What was once a tribute to the defeat of Nazism now has become a ritualistic display of power meant to justify war, intimidate the occupied and reinforce Kremlin control.
"This is madness. I don't even know how to comment on it. It's truly terrible," Petro Andriushchenko, director of Ukraine's Center for the Study of the Occupation, told Kontur. "A spectacle built on bones. You cannot go lower."
'They do not control society'
In Ukrainian territory seized by Russia, preparations for May 9 celebrations began months in advance. In Kherson province, occupation authorities formed organizing committees as early as winter, laying the groundwork for a series of propaganda events.
![At the Svetlyachok nursery in Lisichansk, Russian-occupied Luhansk province, Ukraine, children in Soviet-themed attire pose after a St. George's ribbon badge contest in May. [VKontakte]](/gc6/images/2025/05/14/50398-kgarden_2-370_237.webp)
Coercion, not enthusiasm, drove the participation, said Yuriy Sobolevsky, first deputy chairman of the Kherson Provincial Council. Authorities attempted to stage mass rallies, but turnout was sparse.
"[The occupation authorities] tried to bring people out onto the streets en masse, but they failed," Sobolevsky told Kontur. Most attendees were government employees and recipients of benefit payments whose livelihoods depend on the occupation regime.
Officials monitored attendance closely. "Based on lists of who was there, who was not there, the reasons why a person was not there. Quite strict," said Sobolevsky.
For many residents, the safest response was to stay home.
They avoided public events out of both aversion and fear, Sobolevsky said.
"First, people have no desire to create and take part in this mass gathering. And second, people are frightened," he explained. "They are afraid of armed incitements, because the Russian occupation authorities have repeatedly fired at crowds in order to then blame the Ukrainian military."
Even in Mariupol, a city that Russia devastated, authorities managed a turnout of only government employees and benefit recipients.
Members of the Espanola Battalion, an irregular Russian military unit that includes fans of various Russian football teams, cosplayed as spectators for an auto race in Mariupol that nobody from the local population wanted to watch.
The occupation authorities concentrated their efforts on Mariupol and Melitopol, attempting to stage celebratory events in both cities, but those efforts failed to generate any real public participation or sense of festivity, said Andriushchenko.

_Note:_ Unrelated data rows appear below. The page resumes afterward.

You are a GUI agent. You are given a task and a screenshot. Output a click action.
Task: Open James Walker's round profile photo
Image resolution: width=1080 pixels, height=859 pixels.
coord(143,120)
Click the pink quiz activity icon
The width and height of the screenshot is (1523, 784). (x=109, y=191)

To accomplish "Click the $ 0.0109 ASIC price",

In occupied Berdyansk, efforts fared no better. Plans for a grand Victory Day celebration never materialized. The occupation authorities had largely shifted their Victory Day efforts -- their so-called "1945 victory mania" -- to minor local events and online formats, Viktor Dudukalov, deputy chairman of the Berdyansk District Council and a member of the Ukrainian military, said.
"This is, overall, a welcome development, because in reality [the occupation authorities] do not control the situation. They do not control society," he told Kontur.
'A bet on children'
While the occupation authorities struggled to mobilize adults for Victory Day events, their efforts to engage children proved more effective.

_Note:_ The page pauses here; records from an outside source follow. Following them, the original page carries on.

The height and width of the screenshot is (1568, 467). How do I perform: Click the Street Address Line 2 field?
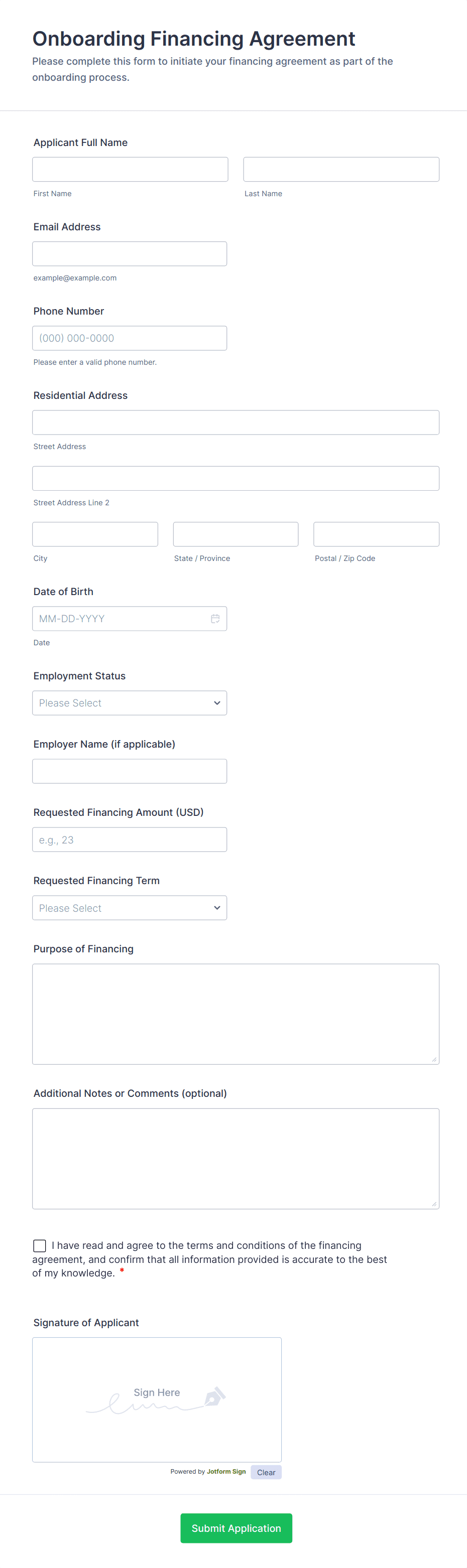pyautogui.click(x=236, y=479)
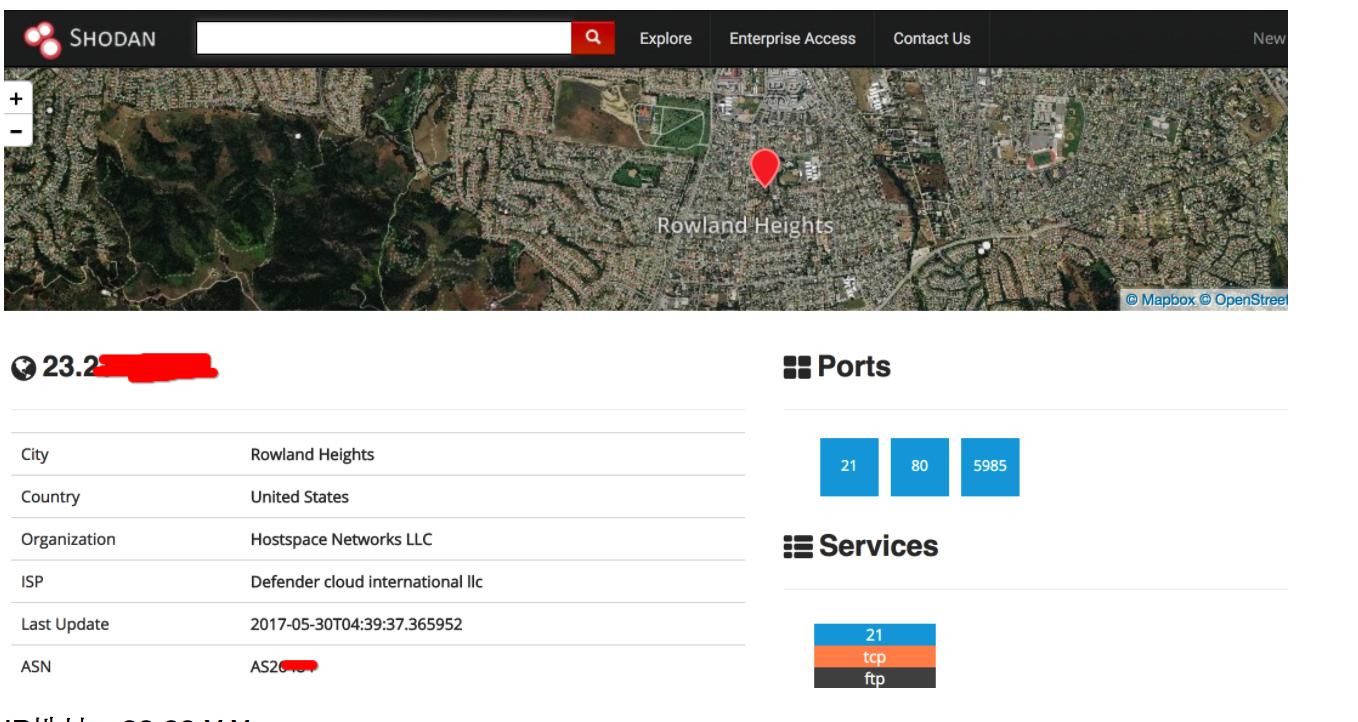Zoom in on the map
Viewport: 1358px width, 722px height.
(16, 100)
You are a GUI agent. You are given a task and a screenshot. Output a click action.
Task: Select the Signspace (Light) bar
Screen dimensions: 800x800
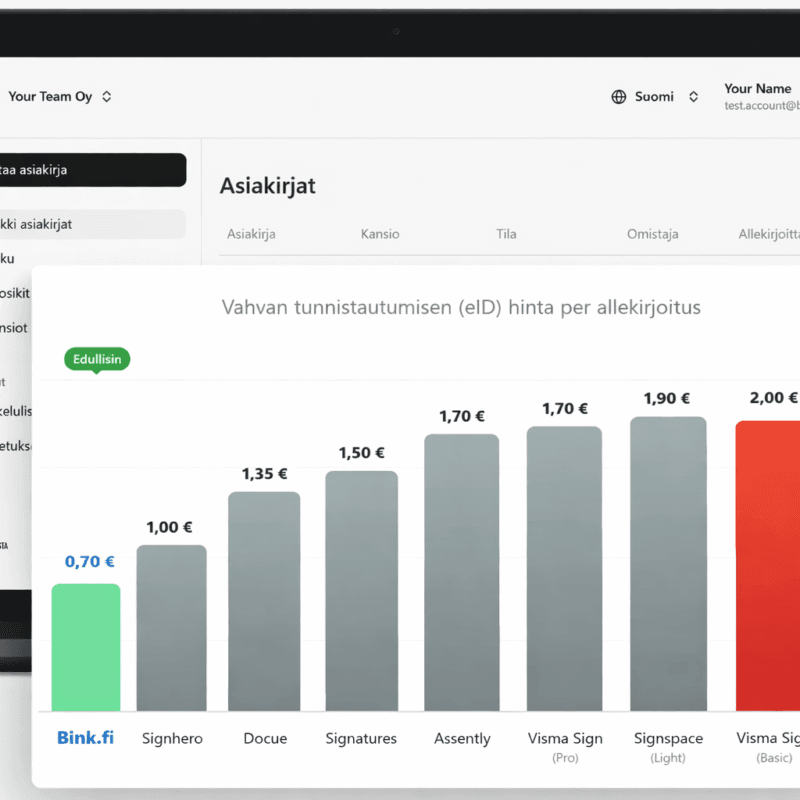[668, 563]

The authorities pushed propaganda even into kindergartens, encouraging children to don military-style caps, wave Soviet flags and listen to idealized stories about veterans, said Sobolevsky. His account is consistent with events at the Ivushka daycare and kindergarten in Henichesk, a town in Kherson province occupied since the early days of the war.
Photos shared on the center's page on Russian social media show children wearing garrison caps and St. George ribbons, symbols now closely tied to Russian militarism. The program included songs about the 1945 victory and about soldiers and poems about the war.

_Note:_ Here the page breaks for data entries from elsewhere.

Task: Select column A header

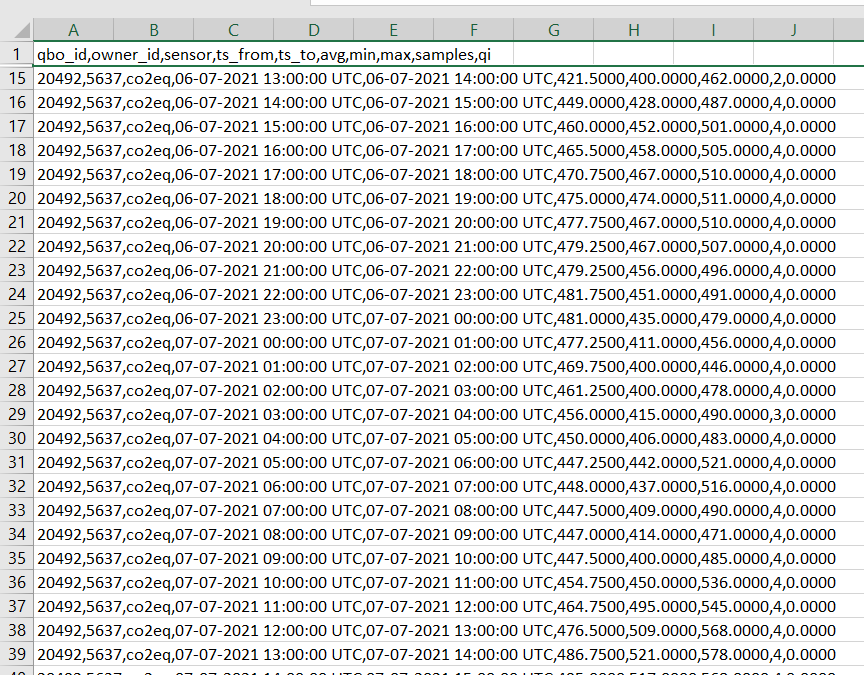Action: tap(73, 30)
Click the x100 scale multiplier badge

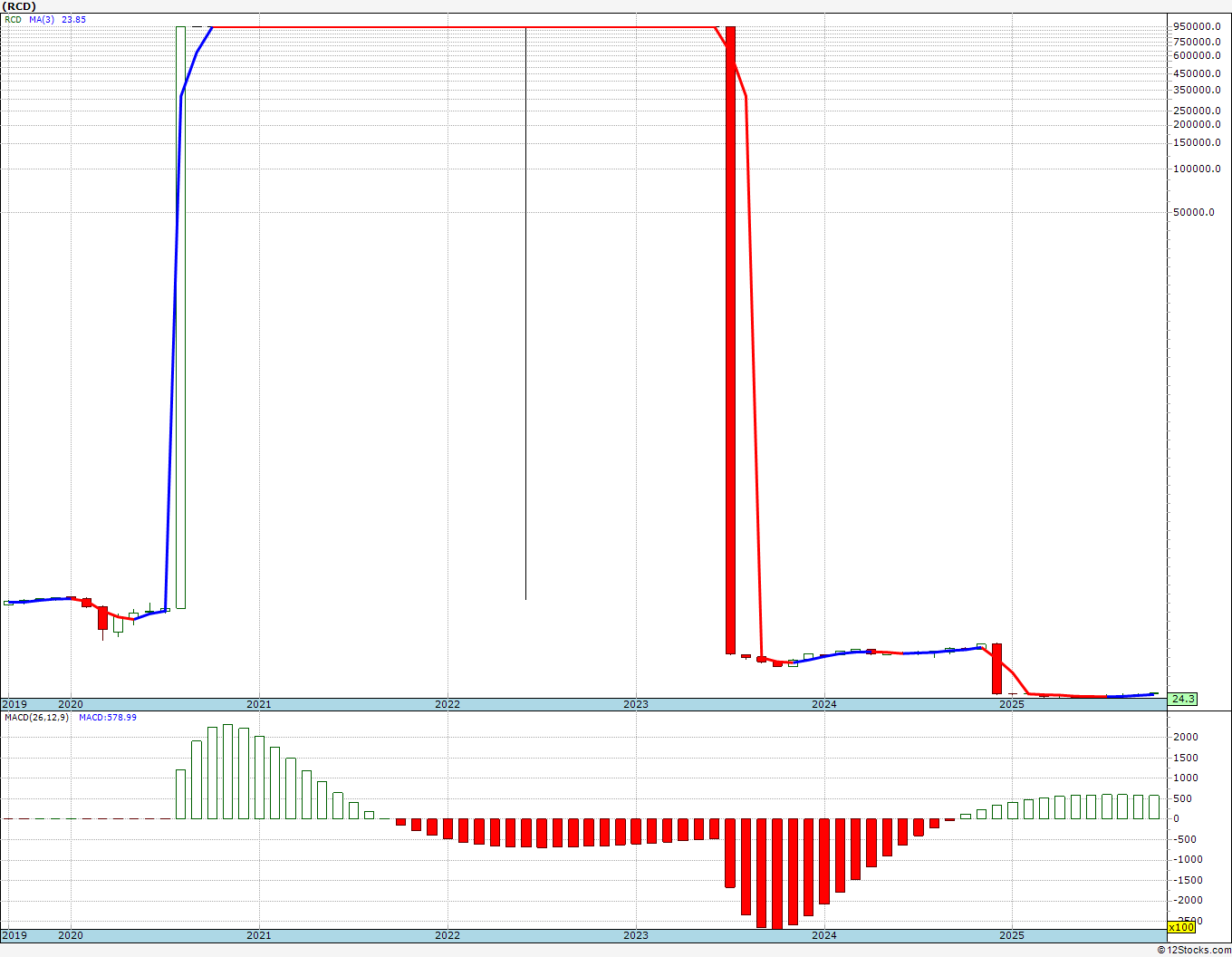[x=1181, y=927]
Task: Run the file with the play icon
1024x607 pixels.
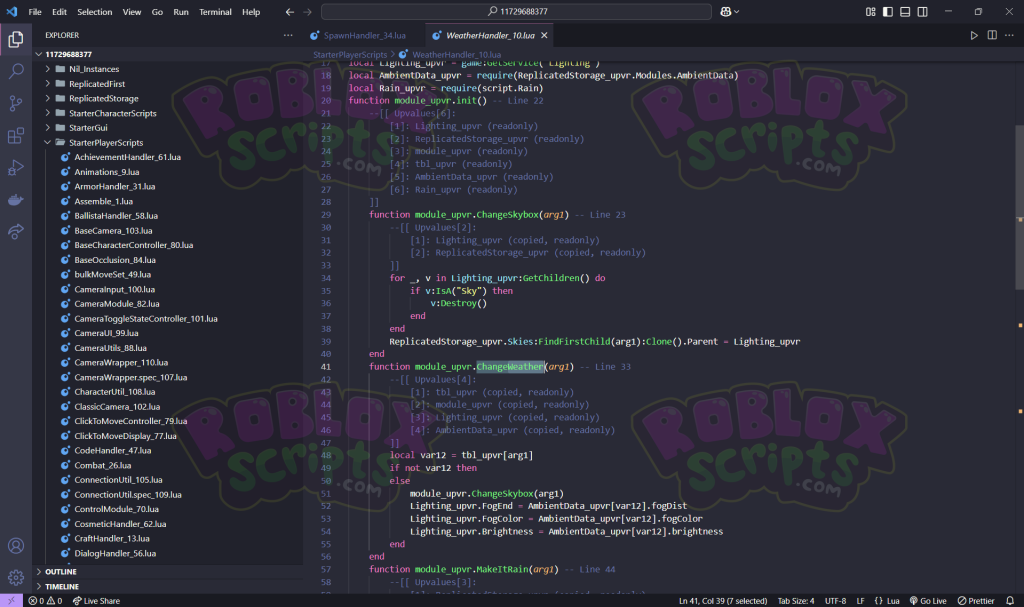Action: (x=974, y=35)
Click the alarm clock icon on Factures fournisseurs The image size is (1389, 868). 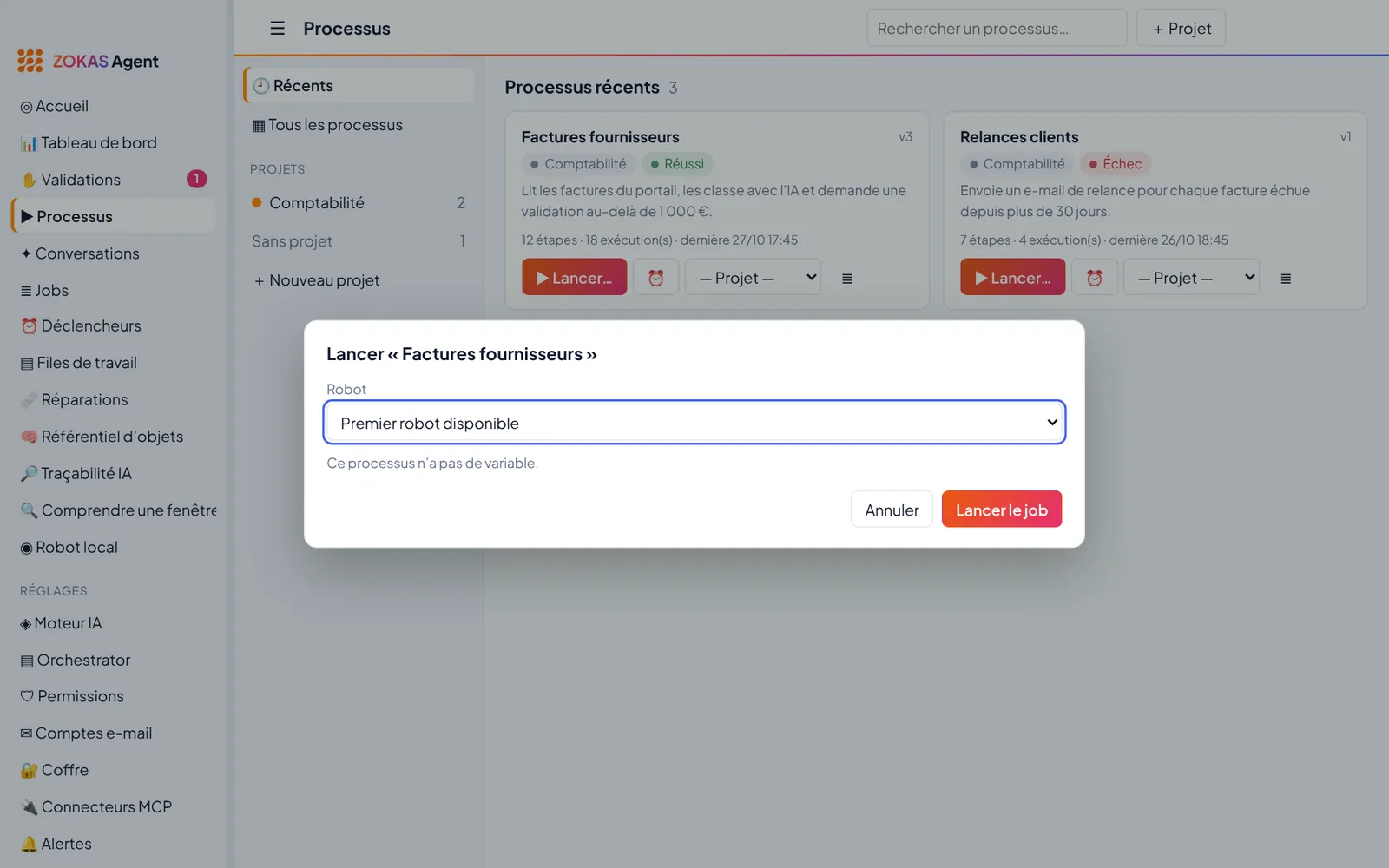click(656, 278)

"With these Soviet and Russian narratives, they are essentially making zombies out of the children, and in my opinion, this will have very negative consequences in the long term," said Dudukalov.
At another Ivushka kindergarten, in the village of Novooleksiivka, children were filmed dancing in front of a banner declaring "2025 is the Year of the Defender of the Fatherland."
The soundtrack featured a strikingly militarized message: "Soon I'll grow up, and I want to be a military chemist. I make bombs from dough. The Russian army is waiting for me."
'Militarization is tantamount to a war crime'
Events like these, often organized by teachers, may constitute collaboration with occupying forces -- a crime under Ukrainian law. In certain cases, lawyers say, they could even qualify as war crimes.
"The militarization of children is not just words. It is their future recruitment into the army," Andrey Yakovlev, a lawyer and analyst with the NGO Media Initiative for Human Rights, told Kontur.
This form of indoctrination is prohibited under international humanitarian law, particularly when it likens the defeat of Nazi Germany to Russia's ongoing war effort, he said.
"They draw parallels and actually justify the 'special military operation,'" said Yakovlev, using the Kremlin's euphemism for the full-scale invasion of Ukraine. "They are committing a war crime."
To underscore the long-term impact of such ideological programming, Yakovlev pointed to boys who were just 7 to 10 years old when Russia annexed Crimea in 2014. Now, he noted, some of those same children have joined the Russian military.
Dudukalov witnessed this dynamic firsthand in 2022 while passing through a Russian checkpoint en route from occupied territory to Zaporizhzhia. The guards were 19-year-old servicemen from the self-proclaimed Donetsk People's Republic.
"I knew from their language, from their appearance, that they were not Russians at all. They were actually from Donetsk," Dudukalov recalled.
"And I said to my wife, imagine it. He's 19 now ... Donetsk had been occupied for eight years at that time. While he was a child, they programmed him so that at age 19 he would be ... knowingly fighting for that shameful army."
By recasting May 9 from a solemn remembrance of the dead into a celebration of military strength and loyalty, Russia, he argued, is actively molding a generation of children under occupation into its future soldiers.